Text section »
Begin

- Description: Media award for the Australian Football League based on weekly journalist votes
- Country: Australia
- Presented by: Herald Sun

= Herald Sun Player of the Year =

Award by newspaper given to Australian Football players

The Herald Sun Player of the Year award is a media award for the Australian Football League (AFL) given by Melbourne newspaper the Herald Sun. It has been awarded annually since 1991. In each game throughout the season, a selected Herald Sun journalist awarding five votes to the player they judge to be the "best on ground", four votes to the second-best player, three votes to the third-best player, two votes to the fourth-best player and one vote for the fifth best player. The player who garners the most votes throughout the season is the winner.

End

Data provided »
Begin

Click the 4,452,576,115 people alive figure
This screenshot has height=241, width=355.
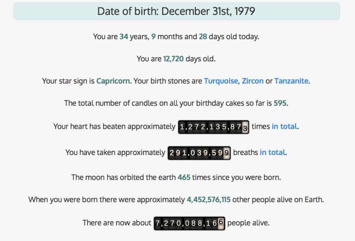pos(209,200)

End

Your tasks »
1. In the Herald Sun Player of the Year text, how many votes does the journalist give the player judged "best on ground" in each game?
2. Quote the Herald Sun Player of the Year text word for word from "Award by newspaper" to "is the winner.".

Final answers »
1. Five votes.

2.
Award by newspaper given to Australian Football players

The Herald Sun Player of the Year award is a media award for the Australian Football League (AFL) given by Melbourne newspaper the Herald Sun. It has been awarded annually since 1991. In each game throughout the season, a selected Herald Sun journalist awarding five votes to the player they judge to be the "best on ground", four votes to the second-best player, three votes to the third-best player, two votes to the fourth-best player and one vote for the fifth best player. The player who garners the most votes throughout the season is the winner.